Abstract Details

Title Acute Onset Chorea in Profound Hypophosphatemia with Bilateral Basal Ganglia Lesions

Topic Movement Disorders

Presentation(s) P13 - Poster Session 13 (5:30 PM-6:30 PM)

Poster/Presentation
Number 3-011

Objective Chorea is a hyperkinetic movement disorder with irregular non-stereotyped movements of the limbs, likely due to abnormal activity within the globus pallidus. Various metabolic derangements are implicated in chorea, but hypophosphatemia has not been reported. We present a case of acute onset chorea in the setting of profound hypophosphatemia.

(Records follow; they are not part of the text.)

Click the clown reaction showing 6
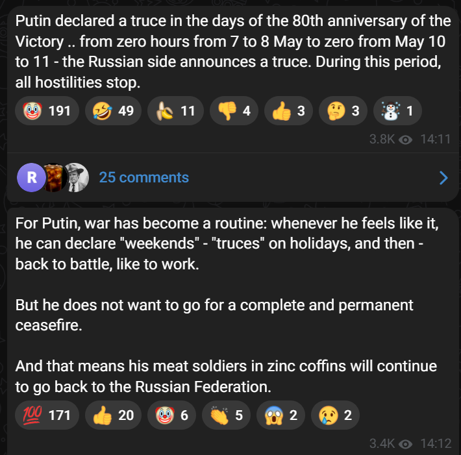The width and height of the screenshot is (461, 455). [172, 415]
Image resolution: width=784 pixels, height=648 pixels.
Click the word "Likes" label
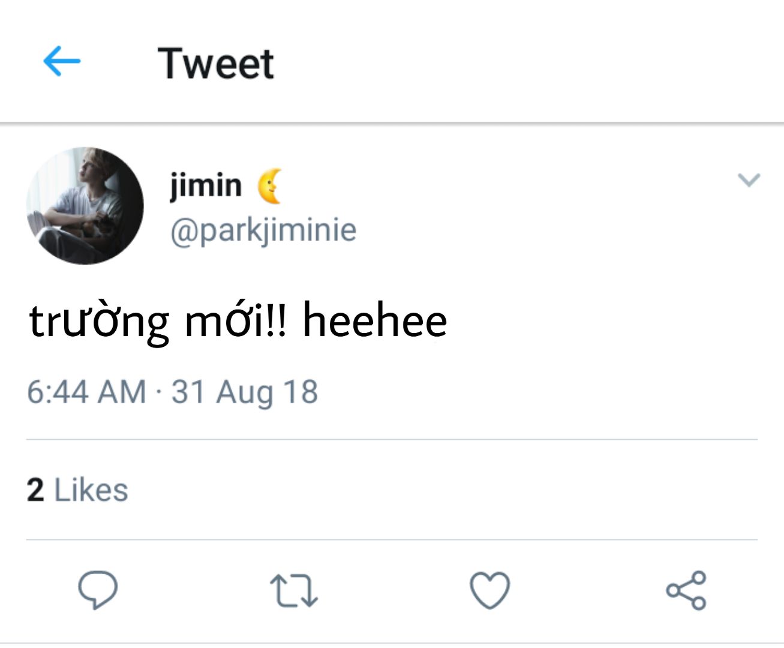tap(91, 490)
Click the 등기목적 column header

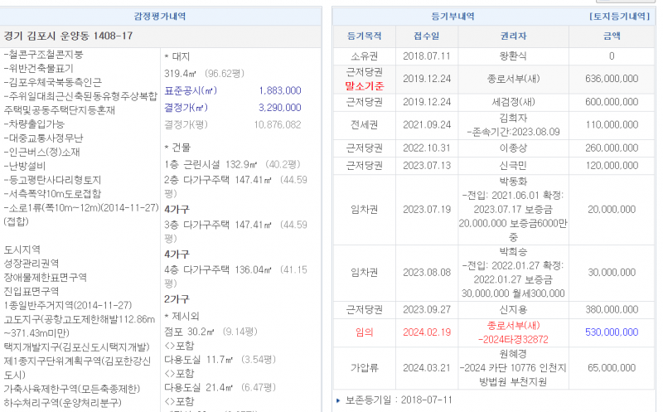coord(364,36)

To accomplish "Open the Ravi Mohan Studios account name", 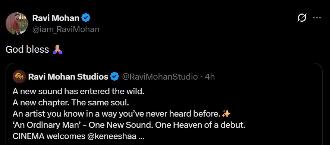I will click(68, 77).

Background Patient is a 69 year old man with a history of hypertension, diabetes mellitus type 2, peripheral vascular disease, and end-stage renal disease on hemodialysis living in a nursing home. During dialysis, he became acutely altered with continuous neck and truncal writhing movements as well as asynchronous non-stereotyped movements of all limbs. He did not have any recent illness, fever, change in medication regimen, or toxin ingestion.

Design/Methods NA

Results Work-up revealed profound hypophosphatemia (0.8mg/dL), but normal calcium, magnesium, glucose, hepatic panel, antinuclear antibodies, antiphospholipid antibodies, iron, copper, B12, ceruloplasmin, thyroid stimulating hormone, parathyroid hormone, ESR/CRP, HIV, syphilis, urine drug screen, and smear acanthocytes. Cerebrospinal fluid studies were unremarkable. Hemodynamics and oxygenation were normal peri-dialysis. CT scan of the brain revealed chronic cerebral atrophy and diffuse ventriculomegaly. MRI of the brain revealed T2-hyperintense lesions confined to the bilateral basal ganglia. Mentation improved and abnormal movements resolved over the course of several days with aggressive phosphate repletion. On one month follow-up, he was at neurologic baseline.

Conclusions Extensive literature review reveals chorea described in auto-immune, vascular, infectious, toxic, and most commonly, metabolic pathologies. Chorea has been described with abnormal above-mentioned studies as well as hyperphosphatemia (classically in hypoparathyroidism), but not hypophosphatemia. The resolution with treatment suggests a causal relationship between phosphate depletion and chorea. Further study is required to elucidate the role of hypophosphatemia in chorea possibly due to catastrophic mitochondrial energy failure within the highly metabolic basal ganglia structures.

Authors/Disclosures
Chaitanya Medicherla, MD PRESENTER	Dr. Medicherla has nothing to disclose.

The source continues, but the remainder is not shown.